|Publication number||US8053049 B2|
|Application number||US 11/982,733|
|Publication date||Nov 8, 2011|
|Filing date||Nov 1, 2007|
|Priority date||May 18, 2004|
|Also published as||CA2566878A1, EP1755989A1, US20050260368, US20080115460, WO2005110892A1|
|Publication number||11982733, 982733, US 8053049 B2, US 8053049B2, US-B2-8053049, US8053049 B2, US8053049B2|
|Inventors||John O. Ruid, Richard Duncan, Jon Michael Brooks|
|Original Assignee||Certainteed Corporation|
|Export Citation||BiBTeX, EndNote, RefMan|
|Patent Citations (46), Non-Patent Citations (8), Classifications (11) |
|External Links: USPTO, USPTO Assignment, Espacenet|
Packaging for insulation products
US 8053049 B2
A packaged insulation product is provided comprising at least one insulation product oriented for storage or transportation and disposed in a package, wherein the package comprises a vapor-permeable membrane.
1. A packaged insulation product, comprising:
an insulation product comprising an insulation mat having a facing layer, said insulation mat secured in roll or folded form by a tape disposed around said insulation mat and contacting said facing layer, said tape comprising a water-based adhesive or water-activated adhesive, wherein the insulation product is disposed in a closed, removable bag package for storage or transportation,
said bag package comprising a vapor-permeable membrane through which moisture trapped in the closed, removable bag package can escape.
2. The packaged insulation product of claim 1, wherein said vapor-permeable membrane is a smart vapor retarder.
3. The packaged insulation product of claim 2, wherein the moisture vapor permeability of said smart vapor retarder increases with increases in ambient humidity.
4. The packaged insulation product of claim 2, wherein said vapor-permeable membrane comprises a nylon film.
5. The packaged insulation product of claim 1, wherein said vapor-permeable membrane comprises 0.1-100% of the surface area of said bag package.
6. The packaged insulation product of claim 1, wherein said facing layer comprises a FSK or PSK layer.
7. The packaged insulation product of claim 1, wherein said removable bag package is non-perforated.
8. A packaged insulation product, comprising:
an insulation product comprising a fiberglass mat and a paper facing layer bonded to a first major surface thereof, said insulation product compressed in roll or folded form for storage or transportation thereof and secured by a tape disposed around said insulation mat and contacting said facing layer, said tape comprising a water-based adhesive or water-activated adhesive, said insulation product disposed within a closed bag,
said bag comprising a non-perforated smart vapor retarder membrane through which moisture trapped in the closed bag can escape, wherein the moisture vapor permeability of said smart vapor retarder membrane increases with increases in ambient humidity.

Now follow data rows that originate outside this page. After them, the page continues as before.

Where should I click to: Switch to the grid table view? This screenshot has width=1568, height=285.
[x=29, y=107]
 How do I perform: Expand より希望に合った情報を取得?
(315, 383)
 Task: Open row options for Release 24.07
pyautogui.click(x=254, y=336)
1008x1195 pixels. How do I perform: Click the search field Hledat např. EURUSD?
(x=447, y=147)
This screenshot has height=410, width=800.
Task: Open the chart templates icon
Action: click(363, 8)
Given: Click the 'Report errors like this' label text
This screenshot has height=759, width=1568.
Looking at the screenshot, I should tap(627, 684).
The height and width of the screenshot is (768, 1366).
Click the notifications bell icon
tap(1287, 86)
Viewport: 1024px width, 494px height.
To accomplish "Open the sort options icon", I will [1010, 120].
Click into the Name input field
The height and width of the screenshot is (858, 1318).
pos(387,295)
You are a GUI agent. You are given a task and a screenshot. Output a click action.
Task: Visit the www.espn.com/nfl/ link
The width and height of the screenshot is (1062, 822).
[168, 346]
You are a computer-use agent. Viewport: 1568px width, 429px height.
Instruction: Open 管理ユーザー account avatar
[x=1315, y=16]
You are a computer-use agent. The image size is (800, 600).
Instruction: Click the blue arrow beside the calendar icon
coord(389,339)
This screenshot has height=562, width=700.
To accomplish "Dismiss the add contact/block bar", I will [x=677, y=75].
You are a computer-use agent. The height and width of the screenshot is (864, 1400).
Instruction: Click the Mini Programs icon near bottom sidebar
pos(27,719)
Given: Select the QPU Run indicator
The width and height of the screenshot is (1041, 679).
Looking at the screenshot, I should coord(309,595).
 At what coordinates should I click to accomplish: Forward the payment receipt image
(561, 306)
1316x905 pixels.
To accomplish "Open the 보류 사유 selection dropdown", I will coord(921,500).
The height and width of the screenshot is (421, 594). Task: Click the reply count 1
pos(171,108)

9. The packaged insulation product of claim 8, wherein said vapor-permeable membrane comprises a nylon film.
10. The packaged insulation product of claim 8, wherein said facing layer comprises a FSK or PSK layer.
11. The packaged insulation product of claim 8, wherein the tape comprises a paper tape with said water-based adhesive or water-activated adhesive disposed thereon.
12. The packaged insulation product of claim 8, wherein the packaged insulation product includes a plurality of said fiberglass mats compressed in roll form stacked one atop the other end-to-end disposed within the closed bag.
13. The packaged insulation product of claim 8, wherein said bag comprises a vapor impermeable body and the smart vapor retarder membrane is provided as a patch on the vapor impermeable body.
14. The packaged insulation product of claim 13, wherein the vapor impermeable body is formed from a polyolefin.
15. the packaged insulation product of claim 14, wherein the polyolefin is polyethylene.
16. The packaged insulation product of claim 1, wherein the packaged insulation product includes a plurality of said insulation mats in roll form stacked one atop the other end-to-end disposed within the closed, removable bag package.
17. The packaged insulation product of claim 1, wherein said bag package comprises a vapor impermeable body and the vapor-permeable membrane is provided as a patch on the vapor impermeable body.
18. The packaged insulation product of claim 17, wherein the vapor impermeable body is formed from a polyolefin.
19. The packaged insulation product of claim 18, wherein the polyolefin is polyethylene.
CROSS-REFERENCE TO RELATED APPLICATION
This application is a continuation of U.S. patent application Ser. No. 10/848,172, filed May 18, 2004, the entirety of which is hereby incorporated by reference herein.
FIELD OF THE INVENTION
The present invention relates to packaging, and more particularly to packaging for insulation products.
BACKGROUND OF THE INVENTION
Many insulation products, such as fiberglass insulation mats, are produced and sold in roll form. Prior to packaging, these products are typically wound on a winding machine, such as a Dyken winder, named after the inventor of a rug rolling winder described in U.S. Pat. No. 2,215,174 to Dyken, issued Sep. 17, 1940. The rolled insulation product is held in roll form with a paper tape applied to the circumference of the roll. The wound product is then packaged in a plastic bag, typically comprising a polyolefin, such as polyethylene, to protect it from damage and keep the insulation clean and dry.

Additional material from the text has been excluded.